After enlisting in the Army from the Gila River incarceration camp in 1942, Fukuhara served in the Army in the Pacific as a linguist with the 33rd Infantry Division. He served in the New Guinea and Philippine campaigns, earning a battlefield commission. Toward the end of the war he was part of the force preparing to invade Kyushu, Japan. Unknown to him, as he was preparing for the assault of Japan, he had a brother who was drafted in the Japanese Army who was preparing Kyushu's defense. Following the conclusion of the war he was sent to Japanese prisoner camps where he had to tell them of the bombing and the emperor's surrender. About a month following the surrender of Japan during the beginning of the occupation he secured authorization to look for his mother and three brothers in Hiroshima. He eventually found them, suffering from the effects of radiation from the bomb, and after trying to get his older brother into an American military hospital, that brother succumbed to radiation poisoning, but his mother and two younger brothers survived.

Following World War II, Fukuhara temporarily returned to the United States before he returned with the Army to serve in the US Army's occupation and reconstruction of Japan. His understanding of the language, culture, and tireless efforts were instrumental in developing post World War II United States - Japanese relations. He ended his distinguished career in uniform in 1971 as the military governor of the Yaeyama Islands Group in the Ryukyu Islands. Several of his military decorations include the Bronze Star, the Legion of Merit, and the Japanese Order of the Rising Sun, 3rd Class.

===Later life===
Following his military career, Fukuhara served in Federal service, again retiring in 1991. Among many decorations and citations, he earned the Distinguished Federal Civilian Service Medal by the President George H.W. Bush of the United States. He was inducted into the Military Intelligence Hall of Fame in 1988 and made a Distinguished Member. He resided in San Jose, California and attended the MI Hall of Fame Induction Ceremonies when able.

Fukuhara died in Honolulu, Hawaii on April 8, 2015, preceded in death by his wife Terry, he was survived by 4 children, and was laid to rest next to his wife at Golden Gate National Cemetery outside of San Francisco.

In December 2015, the Army dedicated the headquarters of the 500th Military Intelligence Brigade at Schofield Barracks in his name.

Author Pamela Rotner Sakamoto published the book "Midnight in Broad Daylight" in 2016, about the experiences of Harry and his family during World War II.

◆ **Tasks to perform**:
1. According to the Fukuhara excerpt, in what year was he inducted into the Military Intelligence Hall of Fame?
2. Write out the Fukuhara excerpt from "Author Pamela Rotner" up to and including "World War II.".
3. Do these statements agree with the Fukuhara excerpt? Answer yes or no for each, quoting the words that decide it.
(a) Fukuhara enlisted in the Army from the Gila River incarceration camp in 1942.
(b) His older brother survived the effects of radiation from the bomb.
(c) He retired from Federal service in 1971.
The material that follows has no connection to the Fukuhara excerpt.

◆ **Information given**:
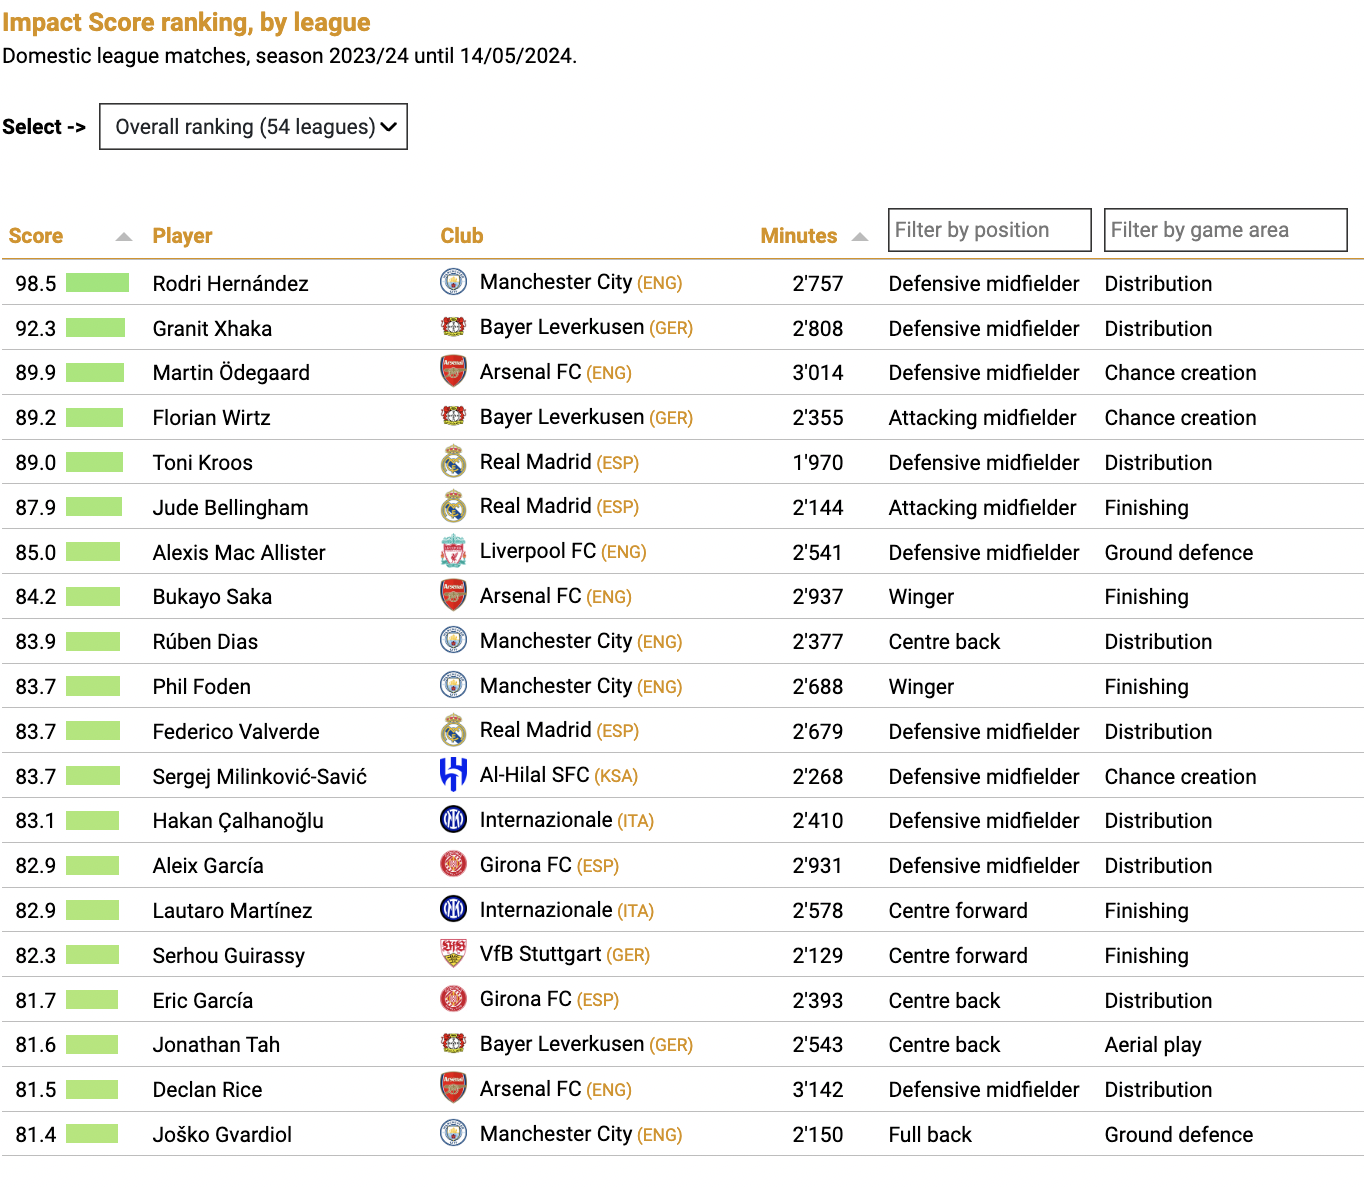Focus the Filter by position field
The width and height of the screenshot is (1364, 1188).
click(x=990, y=230)
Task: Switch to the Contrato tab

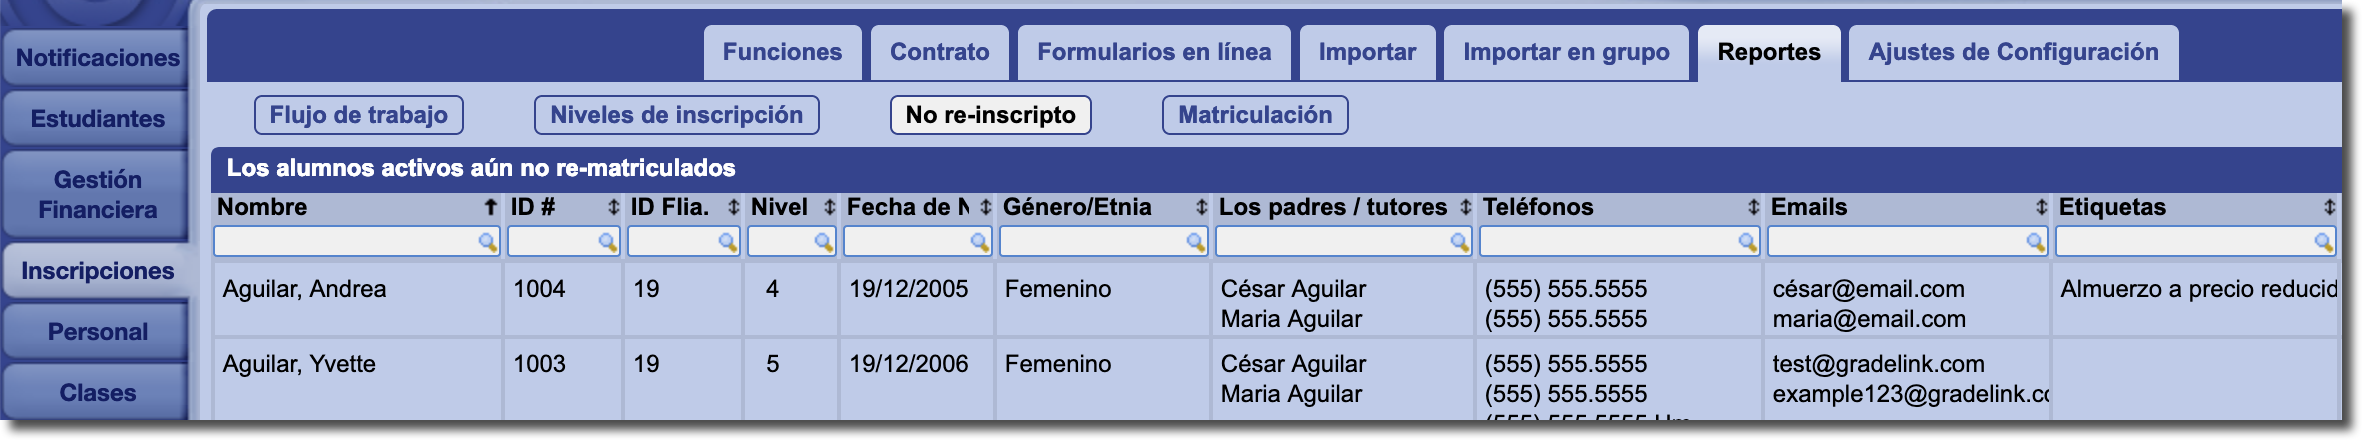Action: click(x=939, y=53)
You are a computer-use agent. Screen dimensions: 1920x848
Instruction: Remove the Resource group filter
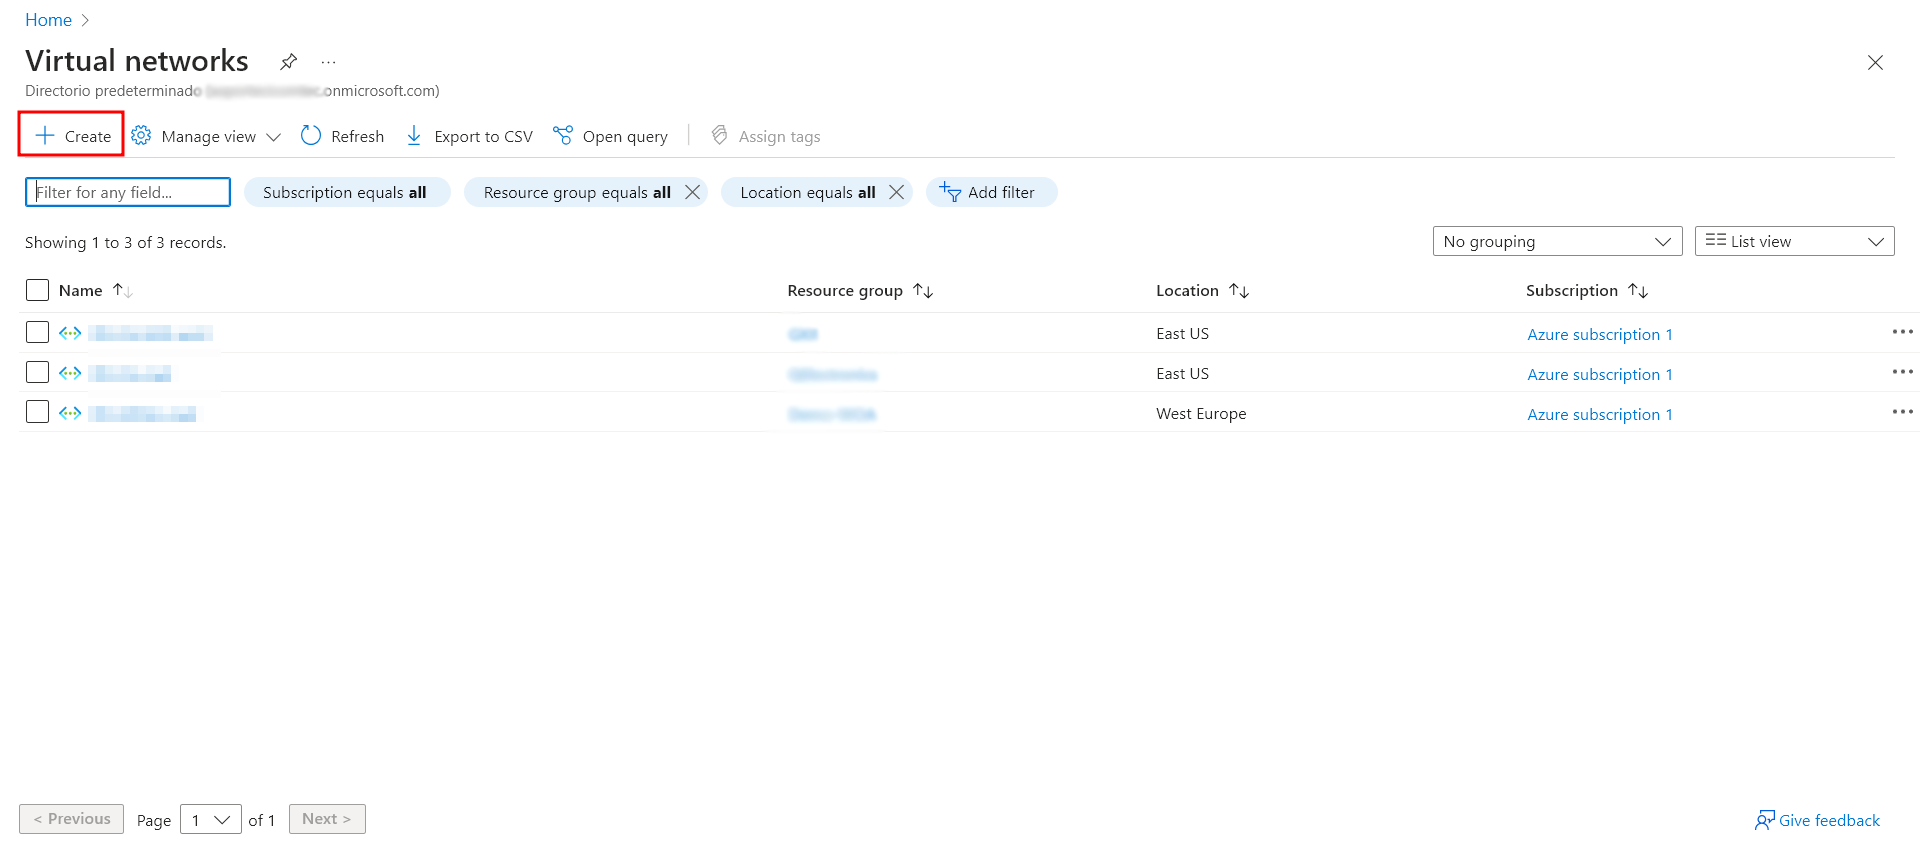pyautogui.click(x=692, y=192)
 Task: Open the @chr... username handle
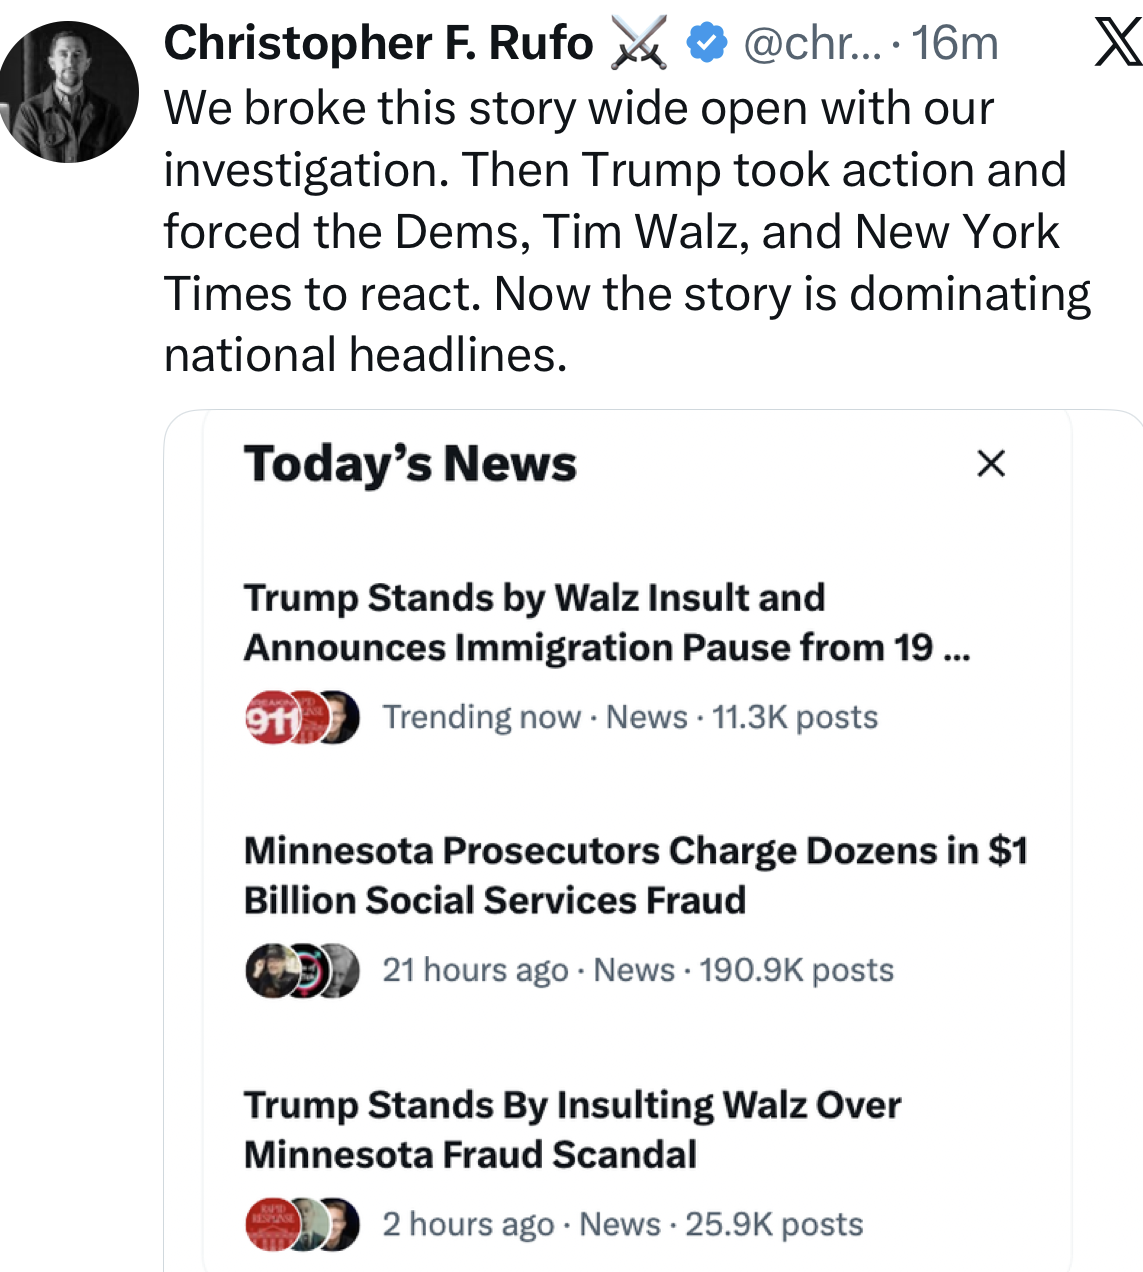point(812,44)
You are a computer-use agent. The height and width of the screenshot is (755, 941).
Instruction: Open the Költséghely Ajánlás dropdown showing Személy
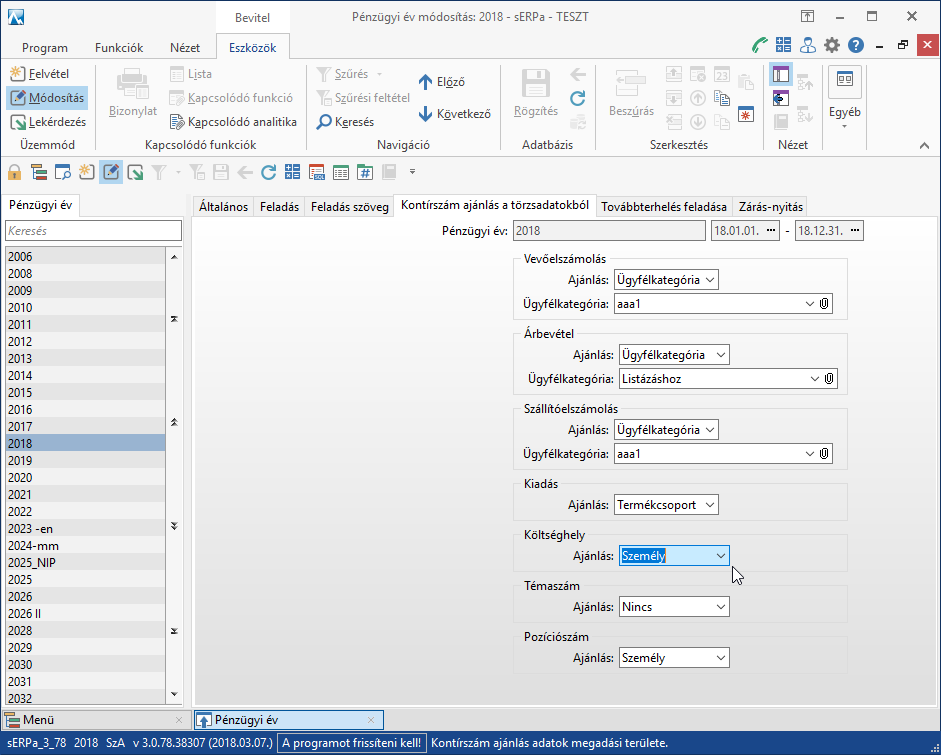[720, 556]
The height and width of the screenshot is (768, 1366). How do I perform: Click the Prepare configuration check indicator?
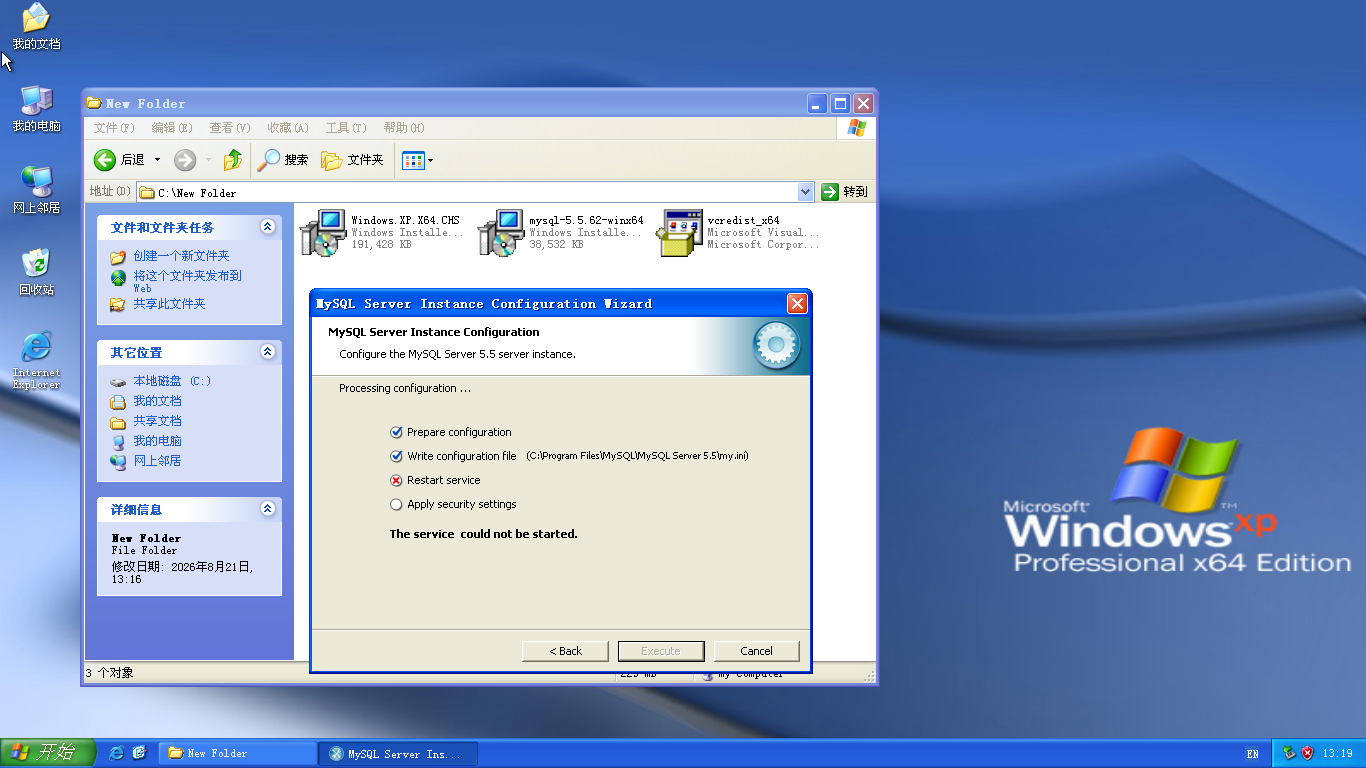click(396, 432)
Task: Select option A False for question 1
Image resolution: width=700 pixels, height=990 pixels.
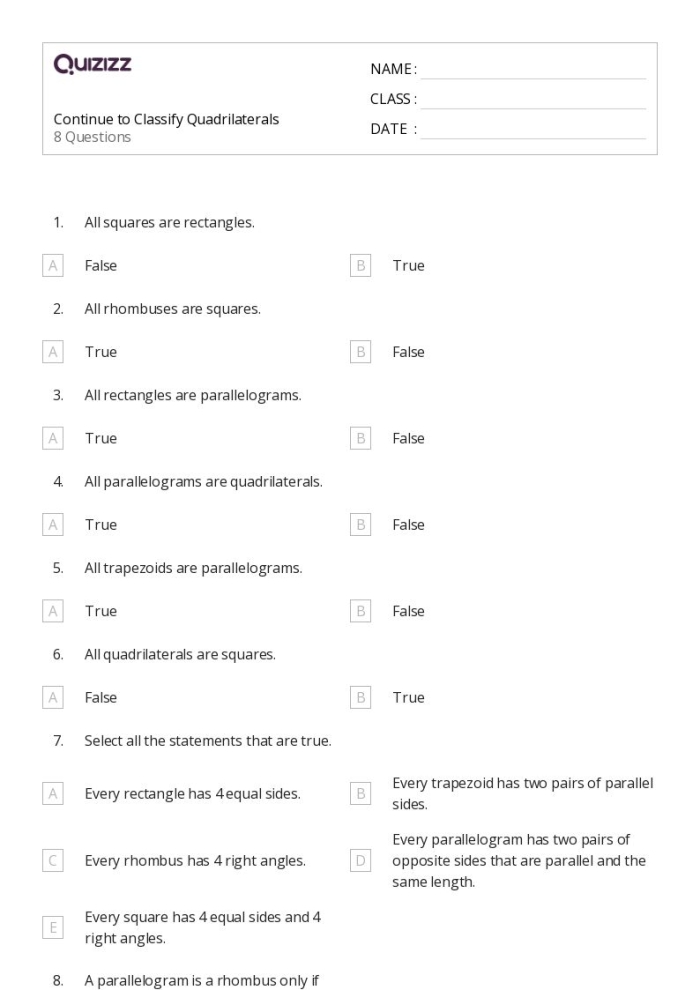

◆ **Responses by item number**:
1. 1988

2.
Author Pamela Rotner Sakamoto published the book "Midnight in Broad Daylight" in 2016, about the experiences of Harry and his family during World War II.

3.
(a) Yes: "After enlisting in the Army from the Gila River incarceration camp in 1942"
(b) No: "that brother succumbed to radiation poisoning"
(c) No: "Fukuhara served in Federal service, again retiring in 1991"